The goal of this notebook is to calculate correlations between all OTUs and each metadata variables, and look at the resulting p-value distributions.

We'll also explore whether ubiquity/prevalence seems like an informative covariate.

IMPORTANT NOTE: These correlation p-values don't seem to match the ones given by R. Not sure why this would be but I trust R more than scipy so don't want to dig into this too much...


In [1]:
import pandas as pd
import numpy as np

from scipy.stats import spearmanr, kendalltau

import matplotlib.pyplot as plt
import seaborn as sns
%matplotlib inline

In [2]:
# Read in data
meta = pd.read_csv('DATA/enigma/metadata.txt', sep='\t', index_col=0)
df = pd.read_csv('DATA/enigma/otu_table_resampled_updated_r.txt', sep='\t', index_col=0)

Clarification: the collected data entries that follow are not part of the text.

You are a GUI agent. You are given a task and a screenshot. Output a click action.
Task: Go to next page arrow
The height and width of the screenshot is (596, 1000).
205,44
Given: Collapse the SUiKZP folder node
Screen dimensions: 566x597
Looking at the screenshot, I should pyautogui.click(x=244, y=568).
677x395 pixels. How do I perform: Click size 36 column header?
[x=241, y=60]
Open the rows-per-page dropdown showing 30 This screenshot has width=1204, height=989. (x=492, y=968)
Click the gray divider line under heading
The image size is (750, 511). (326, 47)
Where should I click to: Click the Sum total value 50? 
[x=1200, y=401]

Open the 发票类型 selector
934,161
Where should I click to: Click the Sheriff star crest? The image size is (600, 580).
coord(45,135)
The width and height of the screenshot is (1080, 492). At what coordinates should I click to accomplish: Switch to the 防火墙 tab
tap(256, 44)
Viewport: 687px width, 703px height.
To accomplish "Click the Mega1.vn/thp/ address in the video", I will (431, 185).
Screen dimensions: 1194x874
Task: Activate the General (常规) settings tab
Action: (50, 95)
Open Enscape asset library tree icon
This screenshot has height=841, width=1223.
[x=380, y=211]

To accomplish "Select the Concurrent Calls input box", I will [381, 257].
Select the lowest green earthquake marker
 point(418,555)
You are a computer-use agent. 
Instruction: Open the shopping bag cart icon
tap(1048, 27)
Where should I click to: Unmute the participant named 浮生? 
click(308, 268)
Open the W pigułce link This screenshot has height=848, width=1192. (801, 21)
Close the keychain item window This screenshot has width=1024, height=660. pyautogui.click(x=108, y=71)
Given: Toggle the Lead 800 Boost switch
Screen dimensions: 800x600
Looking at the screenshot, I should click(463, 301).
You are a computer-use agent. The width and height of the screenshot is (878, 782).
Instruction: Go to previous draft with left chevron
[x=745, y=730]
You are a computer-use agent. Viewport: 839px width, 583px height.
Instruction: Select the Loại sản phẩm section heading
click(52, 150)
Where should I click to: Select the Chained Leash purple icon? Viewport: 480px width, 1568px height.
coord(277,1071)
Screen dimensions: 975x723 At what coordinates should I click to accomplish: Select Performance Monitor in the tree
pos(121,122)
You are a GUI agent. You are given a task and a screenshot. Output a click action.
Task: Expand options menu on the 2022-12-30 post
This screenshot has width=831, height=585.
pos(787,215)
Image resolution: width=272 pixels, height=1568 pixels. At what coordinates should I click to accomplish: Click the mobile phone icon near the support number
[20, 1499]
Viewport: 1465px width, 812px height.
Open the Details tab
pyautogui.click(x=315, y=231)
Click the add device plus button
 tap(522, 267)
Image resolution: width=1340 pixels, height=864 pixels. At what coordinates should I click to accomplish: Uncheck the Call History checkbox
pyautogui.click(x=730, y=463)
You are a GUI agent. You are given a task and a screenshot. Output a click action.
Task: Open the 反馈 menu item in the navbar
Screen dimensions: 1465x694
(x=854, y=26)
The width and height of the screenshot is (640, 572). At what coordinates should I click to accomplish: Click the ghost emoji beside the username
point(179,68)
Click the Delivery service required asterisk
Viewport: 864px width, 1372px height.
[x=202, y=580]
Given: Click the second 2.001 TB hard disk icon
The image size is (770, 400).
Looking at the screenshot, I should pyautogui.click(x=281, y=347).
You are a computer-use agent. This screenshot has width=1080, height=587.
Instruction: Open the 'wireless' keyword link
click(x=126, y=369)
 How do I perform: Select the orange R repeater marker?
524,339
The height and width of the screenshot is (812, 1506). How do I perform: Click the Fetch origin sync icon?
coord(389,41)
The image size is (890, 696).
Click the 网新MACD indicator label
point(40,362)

# Subset the metadata with just the samples we want
meta['filter'] = [i.rsplit('_',1)[1] for i in meta.index]
meta = meta.query('filter == "02"')

# Make the metadata ID match what's in the OTU table
meta['otu_table_sample'] = ['.'.join(i.rsplit('_', 1)[0].split('_')) for i in meta.index]

# Compare samples
osamples = df.columns.tolist()
msamples = meta['otu_table_sample'].tolist()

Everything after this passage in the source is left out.